Gün gelir, yaşadıkların tat vermez olur artık sana.
Olmakta olanla yaşamak, her gün biraz daha yorar seni.
Sen farklı şeyler yapmak istersin, başka şeyler yapman gerekir.
Sürekli sallanırsın bir kendi içine, bir dışarda payına düşen role.
An gelir, zihnin karanlık odasından içeri bir ışık süzülür, zihindeki kilit çözülür.
Fark edersin ki, sen bir eşiktesin.
Ya içeri, ya dışarı...
Artık bir karar vermelisin.
Olmakta olanı mı kabulleneceksin?
Arzularının, hayallerinin peşine mi düşeceksin?
İlk önce alışkanlıkların, bağımlılıkların, tecrübe adına zihnine sapladıkların, hücum eder beynine.

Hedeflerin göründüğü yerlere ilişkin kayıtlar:
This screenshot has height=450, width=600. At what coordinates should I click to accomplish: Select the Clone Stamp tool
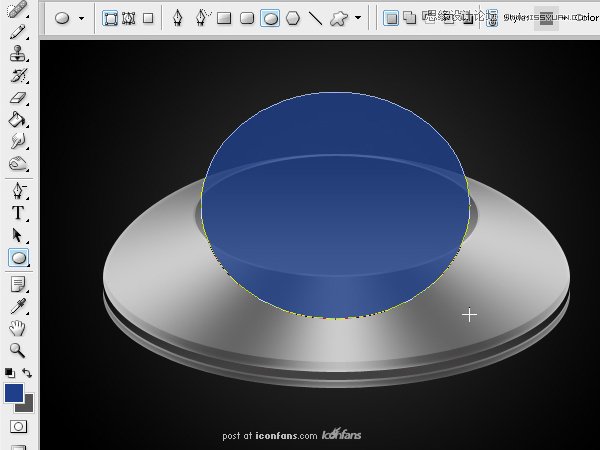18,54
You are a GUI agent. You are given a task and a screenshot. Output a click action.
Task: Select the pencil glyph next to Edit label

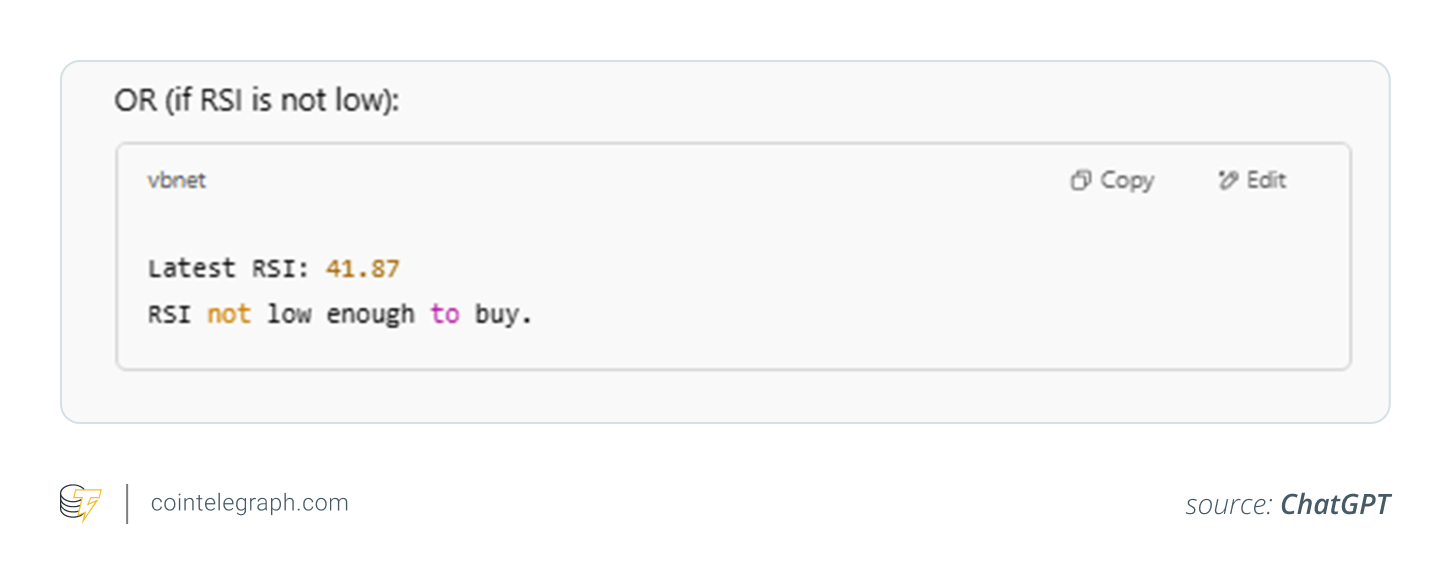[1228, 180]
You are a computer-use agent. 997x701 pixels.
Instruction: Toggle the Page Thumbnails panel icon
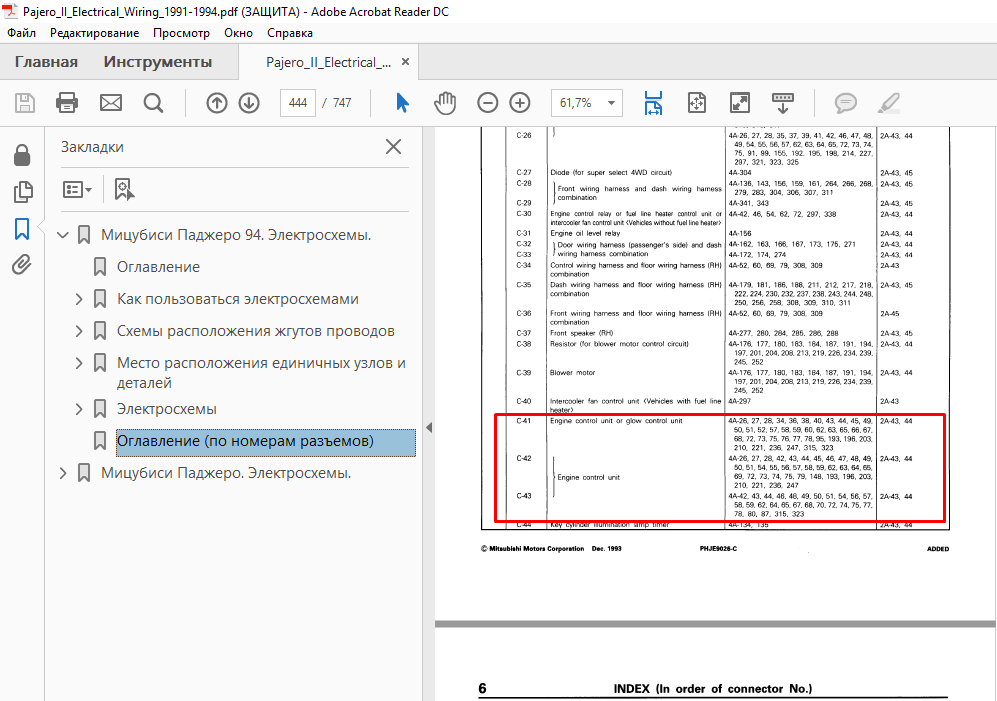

● **Görevler ve alıştırmalar**
a - Okuma parçasında "An gelir, zihnin" sözleriyle başlayıp "bir karar vermelisin." sözlerine kadar süren bölümü aynen yeniden yazın.
b - Okuma parçasına göre şu soruları yanıtlayın:
(i) Olmakta olanla yaşamak kişiye her gün ne yapar?
(ii) Zihnin karanlık odasından içeri ne süzülür?
(iii) Karar anında beyne ilk önce neler hücum eder?
c - Eşikte karar vermeyi anlatan okuma parçasını son cümlesinden sonra sürdürerek bir sonraki bölümü tamamlayın.
Kayıtlar, okuma parçasından ayrı bir malzemedir.

● **Sıralı yanıtlar**
a -
An gelir, zihnin karanlık odasından içeri bir ışık süzülür, zihindeki kilit çözülür.
Fark edersin ki, sen bir eşiktesin.
Ya içeri, ya dışarı...
Artık bir karar vermelisin.

b -
(i) Her gün biraz daha yorar.
(ii) Bir ışık süzülür.
(iii) Alışkanlıklar, bağımlılıklar ve tecrübe adına zihne saplananlar hücum eder.

c -
Eğer adımını eşikten dışarıya atarsan hiç bir şeyin bir daha eskisi gibi olamayacağıyla, sahip olduklarının da ellerinden kayıp yok olacağıyla korkutur seni.
Arzuların, hayallerinse eğer tekrar içeriye geri dönersen geleceğinin, “sürekli tekrar eden bir geçmiş döngüsü” ne esir düşeceğiyle.
Hayallerin ulaşılmamış olanın mükemmelliğiyle gülümser karşında.
Vazgeçeceklerinse iyi tanıyor olmanın, alışmış olmanın güvencesiyle.
Zordur eşikte durmak, yorar insanı.
Belki düne bağlı düşüncelere dalarak, belki hayalinde canlanan yarınlara dair görüntüleri seyrederek, belki de yaşamının öyküsünü kulak vererek, kendince bir karar verirsin en sonunda.
Verdiğin kararın seni nelere yaklaştıracağını, seni nelerden uzaklaştıracağını o an asla çözemezsin.
Hayat aynı anda hem yaşanıp, hem anlaşılmaz sen de iyi bilirsin.
Kim bilir?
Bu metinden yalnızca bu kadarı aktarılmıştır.